▶ _Data for this exercise_
• • • •
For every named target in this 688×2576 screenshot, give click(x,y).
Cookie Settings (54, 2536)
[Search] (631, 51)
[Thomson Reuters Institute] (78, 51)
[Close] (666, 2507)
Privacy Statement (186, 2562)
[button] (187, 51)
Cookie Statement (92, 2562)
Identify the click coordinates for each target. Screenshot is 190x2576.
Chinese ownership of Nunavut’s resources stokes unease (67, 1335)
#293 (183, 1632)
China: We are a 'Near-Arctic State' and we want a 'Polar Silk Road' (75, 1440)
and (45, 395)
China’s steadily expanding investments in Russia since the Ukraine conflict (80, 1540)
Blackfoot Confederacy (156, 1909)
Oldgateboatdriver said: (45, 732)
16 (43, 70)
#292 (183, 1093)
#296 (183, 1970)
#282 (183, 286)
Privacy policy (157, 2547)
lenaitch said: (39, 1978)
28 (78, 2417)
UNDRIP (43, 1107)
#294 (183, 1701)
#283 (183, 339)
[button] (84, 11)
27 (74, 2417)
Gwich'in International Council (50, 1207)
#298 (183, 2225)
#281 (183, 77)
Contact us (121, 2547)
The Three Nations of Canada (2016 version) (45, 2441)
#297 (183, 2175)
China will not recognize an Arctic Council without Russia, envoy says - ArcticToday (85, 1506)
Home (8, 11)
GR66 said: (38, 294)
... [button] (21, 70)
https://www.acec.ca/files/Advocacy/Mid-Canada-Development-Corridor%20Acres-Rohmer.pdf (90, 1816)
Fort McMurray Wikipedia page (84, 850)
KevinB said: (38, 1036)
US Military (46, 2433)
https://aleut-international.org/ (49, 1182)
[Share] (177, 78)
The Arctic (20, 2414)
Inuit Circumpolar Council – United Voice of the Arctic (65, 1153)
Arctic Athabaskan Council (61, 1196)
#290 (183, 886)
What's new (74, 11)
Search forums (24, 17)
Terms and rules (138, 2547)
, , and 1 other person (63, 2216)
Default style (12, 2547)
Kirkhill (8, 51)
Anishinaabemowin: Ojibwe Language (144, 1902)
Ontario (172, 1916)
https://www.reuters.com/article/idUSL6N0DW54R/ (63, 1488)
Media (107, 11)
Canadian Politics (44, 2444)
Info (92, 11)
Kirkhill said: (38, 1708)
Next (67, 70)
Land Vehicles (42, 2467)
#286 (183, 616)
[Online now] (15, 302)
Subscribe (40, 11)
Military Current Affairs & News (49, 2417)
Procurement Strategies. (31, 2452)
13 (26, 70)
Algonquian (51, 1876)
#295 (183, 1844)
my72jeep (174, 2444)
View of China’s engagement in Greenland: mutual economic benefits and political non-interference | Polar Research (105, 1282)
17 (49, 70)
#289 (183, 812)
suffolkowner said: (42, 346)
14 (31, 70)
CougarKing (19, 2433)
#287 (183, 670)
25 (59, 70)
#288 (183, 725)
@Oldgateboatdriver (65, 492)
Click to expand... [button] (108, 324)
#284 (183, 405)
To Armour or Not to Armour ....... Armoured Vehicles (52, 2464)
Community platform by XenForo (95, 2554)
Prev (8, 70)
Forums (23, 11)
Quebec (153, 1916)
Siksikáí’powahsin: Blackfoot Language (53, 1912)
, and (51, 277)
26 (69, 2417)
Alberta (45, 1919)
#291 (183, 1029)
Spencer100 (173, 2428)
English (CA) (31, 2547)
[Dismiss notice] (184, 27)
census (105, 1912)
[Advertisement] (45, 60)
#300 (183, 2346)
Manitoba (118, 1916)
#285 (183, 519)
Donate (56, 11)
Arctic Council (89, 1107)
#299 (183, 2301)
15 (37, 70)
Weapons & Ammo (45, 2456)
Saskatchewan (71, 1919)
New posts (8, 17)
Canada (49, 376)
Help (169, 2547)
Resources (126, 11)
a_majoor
• • • •
▶ _Exercise objective_
The required output is the complete set of records, reproduced exactly.

▶ _Solved problem_
For every named target in this 688×2576 screenshot, give click(x,y).
Cookie Settings (54, 2536)
[Search] (631, 51)
[Thomson Reuters Institute] (78, 51)
[Close] (666, 2507)
Privacy Statement (186, 2562)
[button] (187, 51)
Cookie Statement (92, 2562)
Identify the click coordinates for each target. Screenshot is 190x2576.
Chinese ownership of Nunavut’s resources stokes unease (67, 1335)
#293 (183, 1632)
China: We are a 'Near-Arctic State' and we want a 'Polar Silk Road' (75, 1440)
and (45, 395)
China’s steadily expanding investments in Russia since the Ukraine conflict (80, 1540)
Blackfoot Confederacy (156, 1909)
Oldgateboatdriver said: (45, 732)
16 (43, 70)
#292 (183, 1093)
#296 (183, 1970)
#282 (183, 286)
Privacy policy (157, 2547)
lenaitch said: (39, 1978)
28 (78, 2417)
UNDRIP (43, 1107)
#294 (183, 1701)
#283 (183, 339)
[button] (84, 11)
27 (74, 2417)
Gwich'in International Council (50, 1207)
#298 (183, 2225)
#281 (183, 77)
Contact us (121, 2547)
The Three Nations of Canada (2016 version) (45, 2441)
#297 (183, 2175)
China will not recognize an Arctic Council without Russia, envoy says - ArcticToday (85, 1506)
Home (8, 11)
GR66 said: (38, 294)
... [button] (21, 70)
https://www.acec.ca/files/Advocacy/Mid-Canada-Development-Corridor%20Acres-Rohmer.pdf (90, 1816)
Fort McMurray Wikipedia page (84, 850)
KevinB said: (38, 1036)
US Military (46, 2433)
https://aleut-international.org/ (49, 1182)
[Share] (177, 78)
The Arctic (20, 2414)
Inuit Circumpolar Council – United Voice of the Arctic (65, 1153)
Arctic Athabaskan Council (61, 1196)
#290 (183, 886)
What's new (74, 11)
Search forums (24, 17)
Terms and rules (138, 2547)
, , and 1 other person (63, 2216)
Default style (12, 2547)
Kirkhill (8, 51)
Anishinaabemowin: Ojibwe Language (144, 1902)
Ontario (172, 1916)
https://www.reuters.com/article/idUSL6N0DW54R/ (63, 1488)
Media (107, 11)
Canadian Politics (44, 2444)
Info (92, 11)
Kirkhill said: (38, 1708)
Next (67, 70)
Land Vehicles (42, 2467)
#286 (183, 616)
[Online now] (15, 302)
Subscribe (40, 11)
Military Current Affairs & News (49, 2417)
Procurement Strategies. (31, 2452)
13 (26, 70)
Algonquian (51, 1876)
#295 (183, 1844)
my72jeep (174, 2444)
View of China’s engagement in Greenland: mutual economic benefits and political non-interference | Polar Research (105, 1282)
17 (49, 70)
#289 (183, 812)
suffolkowner said: (42, 346)
14 (31, 70)
CougarKing (19, 2433)
#287 (183, 670)
25 (59, 70)
#288 (183, 725)
@Oldgateboatdriver (65, 492)
Click to expand... [button] (108, 324)
#284 (183, 405)
To Armour or Not to Armour ....... Armoured Vehicles (52, 2464)
Community platform by XenForo (95, 2554)
Prev (8, 70)
Forums (23, 11)
Quebec (153, 1916)
Siksikáí’powahsin: Blackfoot Language (53, 1912)
, and (51, 277)
26 (69, 2417)
Alberta (45, 1919)
#291 (183, 1029)
Spencer100 (173, 2428)
English (CA) (31, 2547)
[Dismiss notice] (184, 27)
census (105, 1912)
[Advertisement] (45, 60)
#300 (183, 2346)
Manitoba (118, 1916)
#285 (183, 519)
Donate (56, 11)
Arctic Council (89, 1107)
#299 (183, 2301)
15 (37, 70)
Weapons & Ammo (45, 2456)
Saskatchewan (71, 1919)
New posts (8, 17)
Canada (49, 376)
Help (169, 2547)
Resources (126, 11)
a_majoor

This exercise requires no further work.